Michel Rigal - UN IMMENSE EFFORT SPIRITUEL Chefs n° 368, nov 1962, p 6

Le 07/02/2024

Dans Michel Rigal

Le 11 octobre 1962, s’est ouvert à Rome le Concile Vatican II. M. Rigal s’en fait l’écho en s’adressant aux chefs dans un éditorial particulièrement long et ambitieux consacré à la vie spirituelle personnelle.

A l’heure où le monde connait des mutations profondes et rapides par l’intelligence créative de l’homme, la vie spirituelle ne doit pas rester à la traîne.
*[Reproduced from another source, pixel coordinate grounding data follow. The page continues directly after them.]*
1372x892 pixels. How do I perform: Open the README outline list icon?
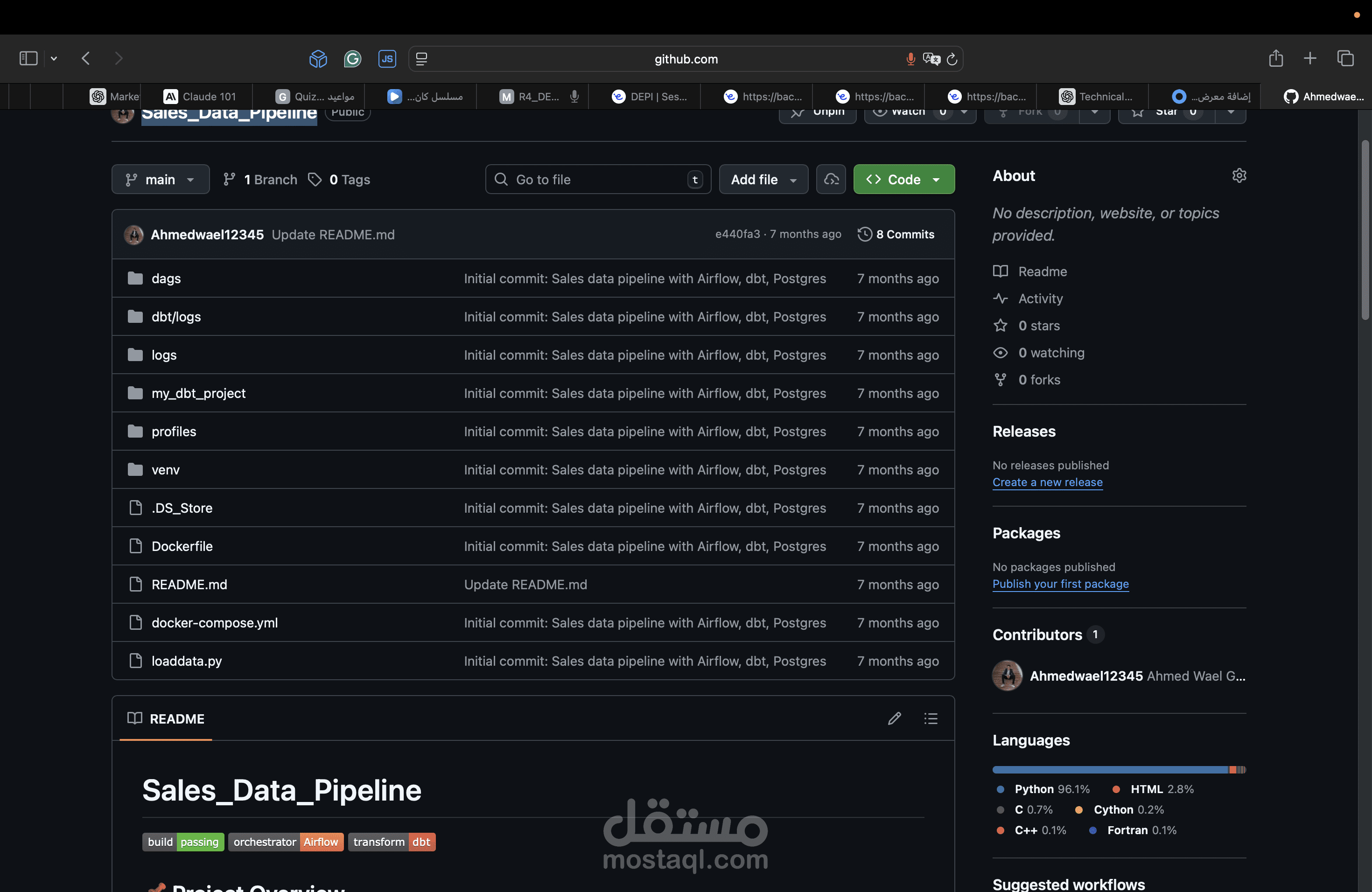click(x=931, y=718)
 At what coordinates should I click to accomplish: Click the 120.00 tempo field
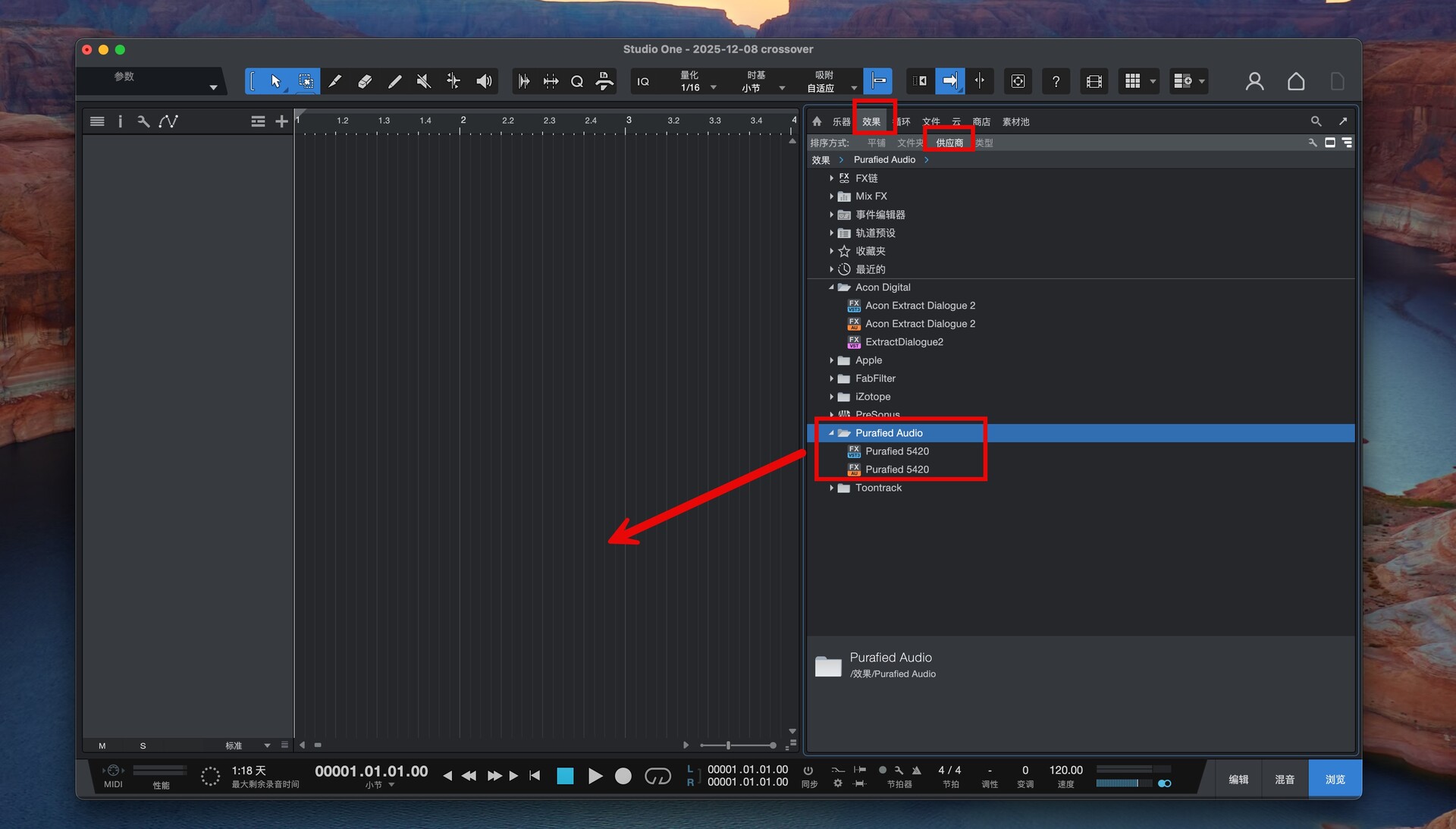coord(1065,770)
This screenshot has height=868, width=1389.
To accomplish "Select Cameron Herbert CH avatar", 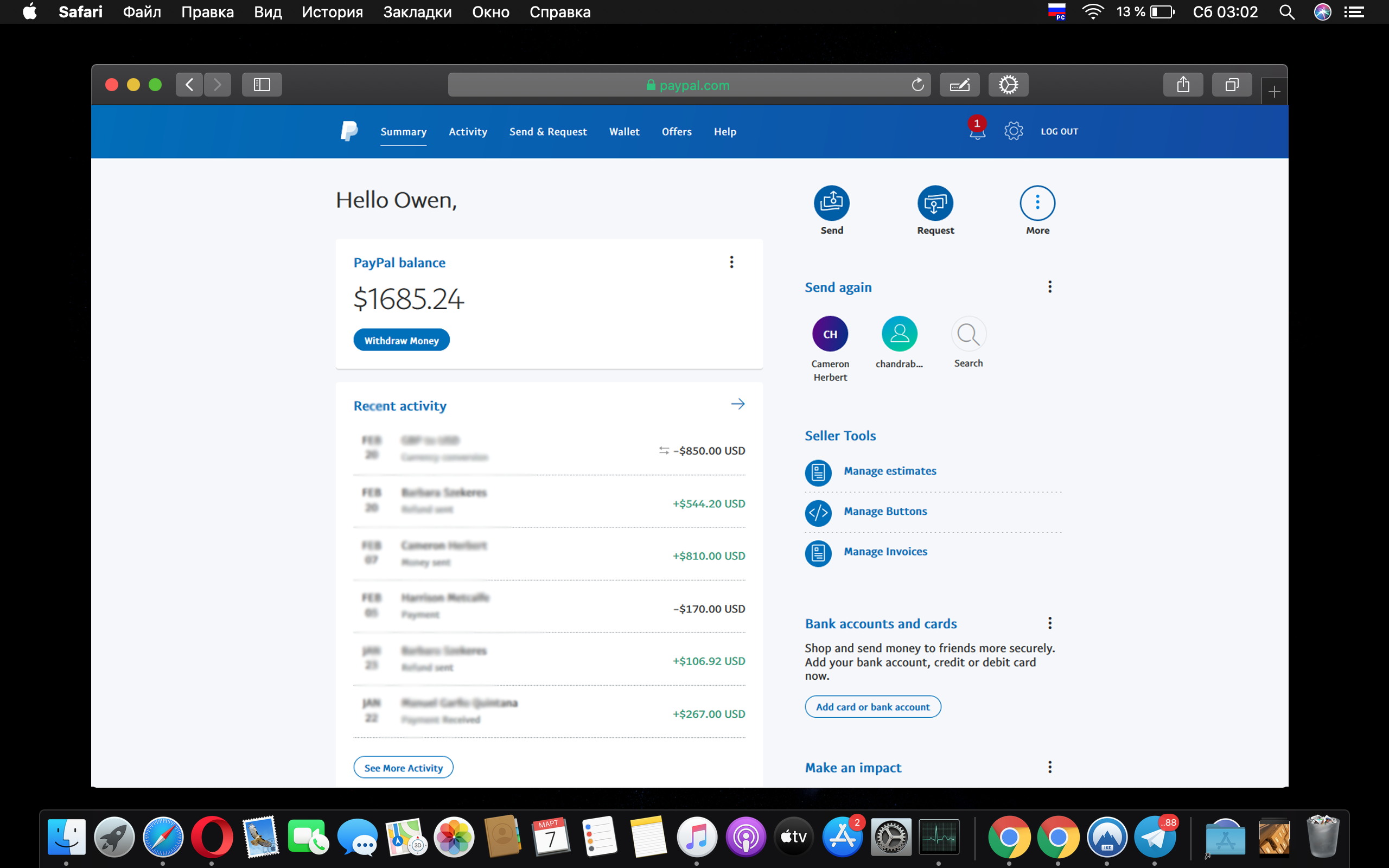I will pyautogui.click(x=830, y=334).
Un effort est nécessaire pour se forger une spiritualité adaptée à la modernité du monde.

M. Rigal traduit pour les chefs scouts l’enjeu du Concile Vatican II, aux orientations pastorales plus que doctrinales : adapter l’Eglise, les modes de compréhension et d’expression de la foi, au monde moderne.

M. Rigal développe trois pistes pour cet effort spirituel :

  • intensifier les relations personnelles au Dieu vivant (Parole de Dieu, sacrements, service des autres)
  • approfondissement dogmatique et théologique au sens large
  • entrer en dialogue avec l'événement Parole de Dieu

L’extrait propose la fin de cet éditorial, l’examen des deux dernières pistes et la conclusion.

[…] il est de notre devoir de nous tenir au courant, de nous enrichir par des lectures et de ne pas laisser s'élargir la distance entre notre culture profane et notre culture religieuse. Il nous faut sans répit méditer notre foi avec toute la richesse et l'étendue de l'ensemble de nos connaissances.

Le Pape Jean XXIII ouvrant le Concile a dit : « Dans le monde entier on attend une nette avancée dans le sens de la pénétration de la doctrine et de la formation des consciences, en correspondance plus parfaite avec la fidélité professée envers la doctrine authentique, celle-ci étant d'ailleurs étudiée et exposée suivant les méthodes de recherche et la présentation dont use la pensée moderne. Autre est la substance de la doctrine antique contenue dans le dépôt de la foi, autre la formulation dont on la revêt, en se réglant, pour les formes et les proportions, sur les besoins d'un magistère et d'un style surtout pastoral. »

III. - LANGAGE DES EVENEMENTS

Troisième grande direction : Bergson après Pascal dit quelque part dans Les Deux Sources de la Morale et de la Religion, que Dieu a les événements pour langage. Il ne s'agit pas là d'un quelconque providentialisme qui fait voir dans quelque minuscule incident le signe de la volonté de Dieu et de donner à tout ce qui advient le nom d'événement, il s'agit de ce tri que l'homme mystique et inspiré de l'Esprit Saint opère dans le donné et qui lui fait discerner la volonté de Dieu dans tel grand accent de la vie personnelle ou collective. Il s'agit de la volonté de s'en saisir, d'y adhérer et positivement d'en exploiter tous les fruits ; ce dialogue avec l'événement Parole de Dieu pour l'affronter, le dépasser, l'accueillir, c'est l'engagement. Toute vie de foi s'établit dans ce perpétuel va et vient de la contemplation à l'action, à l'action transformatrice de l'agi et de l'agissant1. Ce dialogue n'est certes pas facile et ce tact surnaturel ne vient qu'en l'exerçant. Dans cette direction le Rocher du Conseil, la Cour d'honneur, le chapitre routier peuvent être une excellente introduction qui sont essentiellement jugement chrétien sur l'événement.

En conclusion de ces quelques lignes destinées à éclairer le sens de notre effort commun et qui ne sont que des directions qui seront illustrée au cours de cette année par divers articles et fiches pédagogiques, je voudrais que vous sentiez combien la vie de foi, la vie spirituelle doit se joindre au tissu de notre vie de tous les jours au point de ne plus pouvoir s'en distinguer et que nous puissions dire un jour en vérité : « Ce n'est pas moi qui vis, c'est le Christ qui vit en moi2. »

1 : on reconnaît les intuitions et la pratique pastorale de l’Action Catholique auxquelles M. Rigal se réfère souvent.

2 : Citation de l’Epitre de Saint-Paul aux Galates, chapitre 2, verset 20. Rigal met les guillemets mais ne donne pas la référence exacte ; sans doute pense-t-il en confiance que ses lecteurs l’identifieront sans peine.